Trade union in Spain

Basque Workers' Solidarity (in Basque: Eusko Langileen Alkartasuna (ELA), in Spanish: Solidaridad de Trabajadores Vascos (STV)) is the most influential trade union in the Basque Country, having been created, as Solidaridad de Obreros Vascos, by members of the Basque Nationalist Party on June 10, 1911, in Bilbao.

==History==

ELA-STV publication from 1971

It was opposed to the influence of trade unions who appealed to a working class ethos (Socialist UGT and Anarchist CNT), advocating instead a Basque nationalist outlook. Initially, ELA-STV was centered on projects of mutual assistance between its affiliates, as a vehicle for social security. It expanded with much more success in Gipuzkoa and Biscay than in Navarre and Álava.

ELA-STV was caught in the fighting of the Spanish Civil War, and banned by the Francoist State. It reemerged in 1976, during the transition to democracy. Today, it has over 105,000 members.

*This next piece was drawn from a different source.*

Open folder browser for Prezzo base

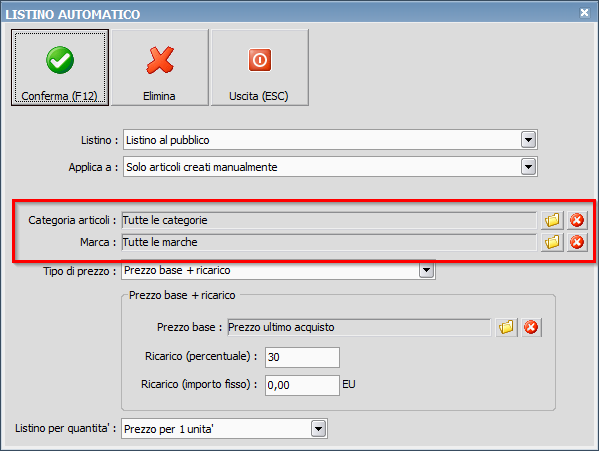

In the 70's ELA abandoned its original social-christian ideology in favour of more socialist positions, recognizing the importance and validity of the class struggle, breaking with the Basque Nationalist Party (EAJ/PNV) and approaching LAB, a union within the abertzale left.

In the General Congress of 1976 ELA-STV approved the new principles and rules of the union, which will become its identity: ELA was a Basque national and class union, independent from all political parties, open to all workers of Euskal Herria, with economic independence (funding only through membership fees, and not accepting public money), incompatibility of positions, confederal basis, creating a common strike fund, international solidarity, etc. This line will be ratified and will gain further in the coming Congress. During the transition, ELA opposed the Moncloa Pacts. The pro-PNV and anti-socialist wing of the union split and formed Eusko Langillen Alkartasuna (Askatuta) – Solidaridad de Trabajadores Vascos (Independiente) (ELA (a)-STV (i)), which would disappear in 1990.

==Strike fund==
ELA's strike fund is unusual in Spanish unionism.
Only USO among the main Spanish unions provides one.
According to ELA, the fund received 13.7 million euros between 2008 and 2011, 15.1% of its expenses, and 19.1 M€ between 2012 and 2016 (16,24%).